Computer errors invalidate Nebraska writing exam scores
- Nebraska officials have deemed the writing scores of this year's eighth and 11th graders invalid due to a bevy of computer malfunctions during February's testing window.
- The spoiled exam scores will not be included in the annual State of the Schools report, which typically provides scores in writing, reading, math, and science for each applicable grade.
- During the February testing, fourth grade students took the writing exam on paper, while the eighth and 11th graders used computers and were met with issues such as getting kicked offline in the middle of writing, being unable to log on, and losing portions of work repeatedly.

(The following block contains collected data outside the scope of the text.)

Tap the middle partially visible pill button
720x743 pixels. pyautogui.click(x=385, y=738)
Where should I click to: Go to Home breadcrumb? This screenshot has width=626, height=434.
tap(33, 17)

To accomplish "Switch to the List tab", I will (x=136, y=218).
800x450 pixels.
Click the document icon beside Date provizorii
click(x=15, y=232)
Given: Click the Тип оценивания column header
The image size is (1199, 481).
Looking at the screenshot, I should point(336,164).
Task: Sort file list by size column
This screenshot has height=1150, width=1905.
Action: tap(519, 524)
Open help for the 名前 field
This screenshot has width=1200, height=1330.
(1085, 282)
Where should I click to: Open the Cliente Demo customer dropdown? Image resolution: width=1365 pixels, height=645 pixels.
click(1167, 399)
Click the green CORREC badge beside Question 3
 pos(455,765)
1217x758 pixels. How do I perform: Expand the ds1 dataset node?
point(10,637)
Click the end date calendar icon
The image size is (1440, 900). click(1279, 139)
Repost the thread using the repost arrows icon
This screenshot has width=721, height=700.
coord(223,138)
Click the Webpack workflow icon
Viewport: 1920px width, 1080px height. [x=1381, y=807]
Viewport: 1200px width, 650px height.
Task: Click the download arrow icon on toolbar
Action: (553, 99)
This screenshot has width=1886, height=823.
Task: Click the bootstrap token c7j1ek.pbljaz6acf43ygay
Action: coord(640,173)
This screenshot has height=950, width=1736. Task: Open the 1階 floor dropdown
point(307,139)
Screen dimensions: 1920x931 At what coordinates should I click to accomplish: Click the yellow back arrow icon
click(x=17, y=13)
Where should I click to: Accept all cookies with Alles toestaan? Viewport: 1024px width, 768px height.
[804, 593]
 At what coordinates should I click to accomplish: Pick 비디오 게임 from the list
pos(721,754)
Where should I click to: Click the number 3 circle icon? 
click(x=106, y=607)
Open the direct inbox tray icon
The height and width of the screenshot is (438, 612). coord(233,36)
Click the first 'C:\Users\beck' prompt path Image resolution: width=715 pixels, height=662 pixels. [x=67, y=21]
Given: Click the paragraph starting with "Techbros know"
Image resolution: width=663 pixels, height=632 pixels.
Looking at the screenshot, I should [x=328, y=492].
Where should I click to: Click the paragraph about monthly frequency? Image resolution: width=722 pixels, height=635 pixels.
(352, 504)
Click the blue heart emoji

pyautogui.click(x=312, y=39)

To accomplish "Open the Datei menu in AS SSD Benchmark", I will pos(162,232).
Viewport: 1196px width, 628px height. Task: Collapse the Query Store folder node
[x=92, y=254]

Nebraska contracted with Data Recognition Corp. to give the test and has yet to decide whether it will pay the Minnesota-based company the $177,000 cost of the 2014 writing test. However, the state has still decided to contract the company again for next year's exam. This issue of compromised test scores is not unique to Nebraska but cropped up nationally, especially as more states are taking exams online. Working with Data Recognition Corp. to ensure the same issues do not occur again is key — or else the contract will turn into a continual sunk cost.
Nebraska is still trying to decide whether or not it will turn in the questionable scores to the U.S. Department of Education as part of its No Child Left Behind Waiver requirement.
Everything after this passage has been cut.